As the year’s final seconds tick off the clock Thursday night, many in Marion County will breathe a still-mask-covered sigh of relief for the passing of what may have been its worst year in collective memory.

COVID-19 quarantined thousands of residents, sickened hundreds of others, claimed an ever-increasing number of lives, and dominated headlines unlike any issue in recent years.

Still, other topics also were in the news in 2020. Here’s a rundown on the top topics, based on data for the most-read news stories this year:

1. Pandemic

Among the 500 most-read stories in the Marion County Record, Hillsboro Star-Journal, and Peabody Gazette-Bulletin, COVID-19 figured in more than a third of them.

It also accounted for the single most-read story of the year — a July account of the City of Marion enacting a mask mandate after Marion County refused to go along with a statewide mandate.

Closure of barber shops and beauty salons (reported May 20), a spike in orders for school lunches (also May 20), a COVID case at St. Luke Living Center (Oct. 28), and school closures (Nov. 11) were among seven COVID-19 stories in the top 20 individual news items for the year.

Overall, COVID accounted for 46 of the top 100 stories, including many breaking-news updates providing the latest information on numbers of deaths and cases.

Other top stories, by overall topic:

2. Dianne Novak

A distant second on the list of top topics for 2020 were various investigations about and allegations made by controversial county commissioner Dianne Novak.

Novak figured prominently in 11 of the 500 most-read stories, including an account May 3 of how she diverted subpoenaed emails about wind farm matters to a private email account. That story was the third most-read individual news item of 2020.

Other stories about Novak included her defeat in a primary election (Aug. 5), her anger over reappointment of a zoning board member she had opposed (Jan. 22), and her complaints against this newspaper (Nov. 25).

3. Inmate suicide

Jailers neglecting for more than 36 hours to confiscate shoelaces from an inmate known to have been suicidal was the third biggest topic of 2020, with four stories in the top 500.

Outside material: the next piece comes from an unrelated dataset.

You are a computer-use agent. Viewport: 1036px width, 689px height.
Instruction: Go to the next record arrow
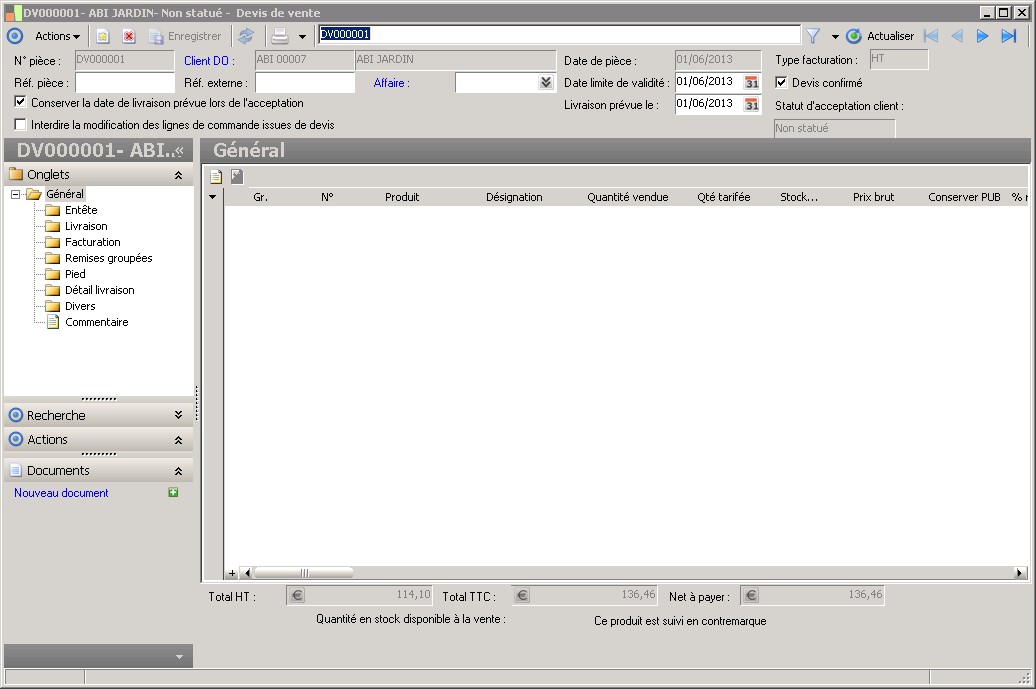tap(982, 36)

A state investigation of inmate Julie Starks’ death was the No. 1 story Dec. 9 and the fifth most-read individual story of 2020.

Other stories in the top 500 included allegations reported Dec. 23 about a jailer having taunted Starks in the hours before her death and an earlier arrest of Starks and a companion after a police standoff, reported July 1.

4. Bicycle fatality

A semi running over and killing teenage bicyclist Trevor Wullenweber at Ash and D Sts. in Hillsboro dominated headlines June 24 and was the year’s second most-read individual story.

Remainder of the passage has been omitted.